It is dark. No, not even dark. I am surrounded by nothing. Nothing expect a wooden table, some playing cards, chips and two figures sitting in their chairs. They look inhuman, like living shadows. One is a man, drenched in the stench of a thousand muddy graves. Across from him sits a woman with her back to me, redolent of sweet perfume, but with a rotting odor roiling beneath the cloying surface. A battered, flickering lantern illuminates their game. The woman has several stacks of chips before her, the man nearly none.

“Once War’s errand boy cracks it into pieces, you’re going to want my help,” he says, trying to sound persuasive. She chuckles. The sound rattles like a dead willow branch in her lungs. “I
believe I can handle a little thing like California all by my lonesome.”
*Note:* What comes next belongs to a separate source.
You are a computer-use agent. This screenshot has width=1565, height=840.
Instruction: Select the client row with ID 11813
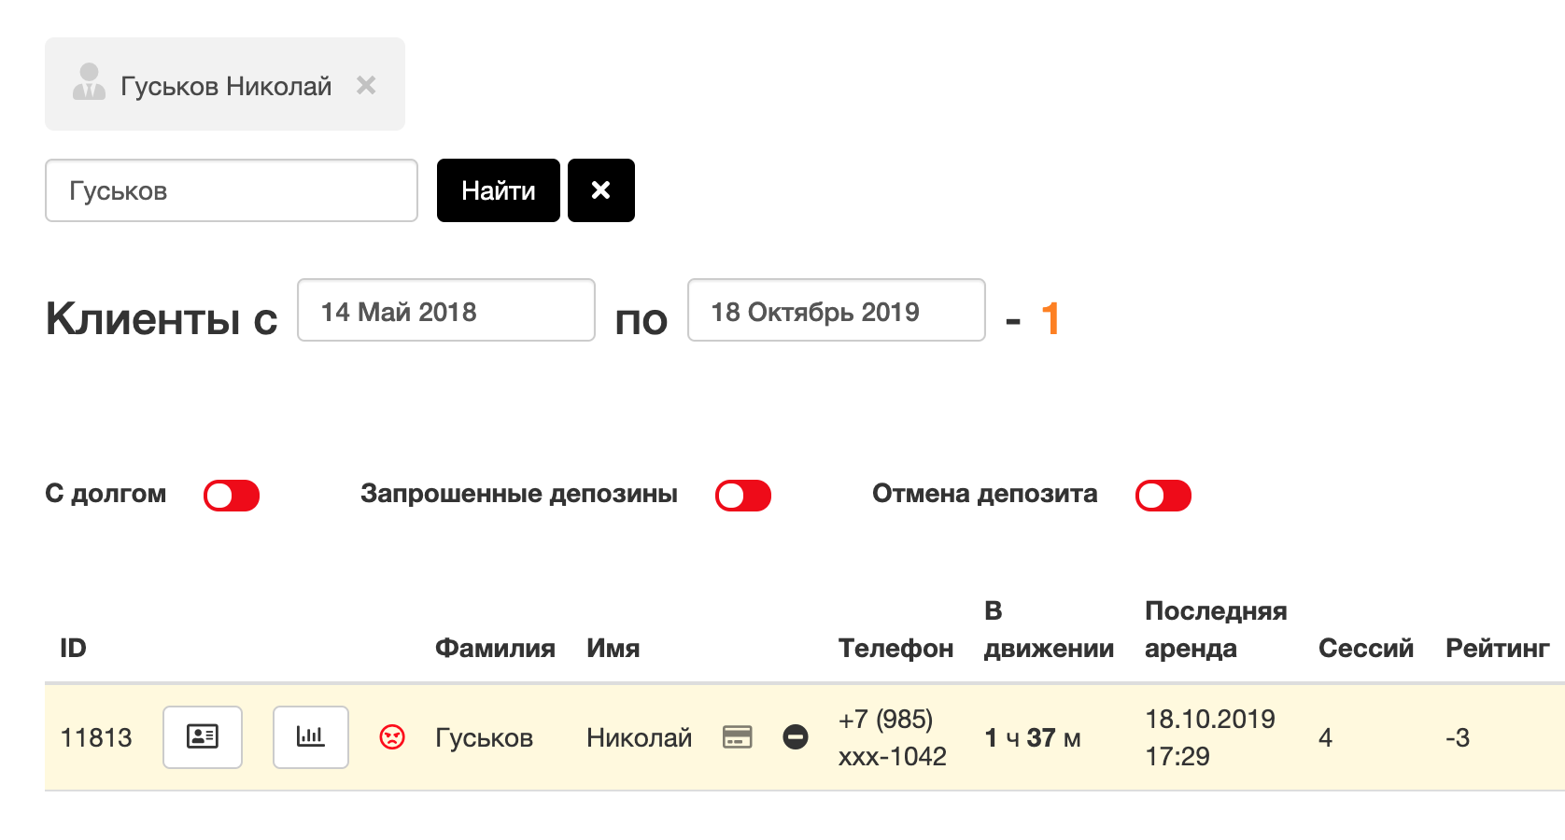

“Doesn’t seem like it considering that lackey of yours in the corner. Give me one nexus. Just one whirlpool o’ death. What do you say to that?” He lays down his cards – aces and eights.

“Nice hand,” she purrs, answering with a straight flush. “ But it’s all mine now.” Pale, thin hands, nearly skeletal, rakes in the whole pot of chips and gleaming cash. She counts her money in silent satisfaction. After a time he speaks, his voice flat. “ Well?” In his mouth, the word creaks like an old barn door. “That was quite a play,” she says in a gently mocking tone. “Really impressive for somebody like you. I think maybe we can find a place for you to work your magic, old friend. How about Manitou Bluff?”

She turns to me and I know her to be my master, lord and savior. She walks to me to give me my eternal reward for my my deeds – for my failure. As I accept my destiny without being able to resist, I see across the table. I see the other player’s face.

It is a grinning white skull.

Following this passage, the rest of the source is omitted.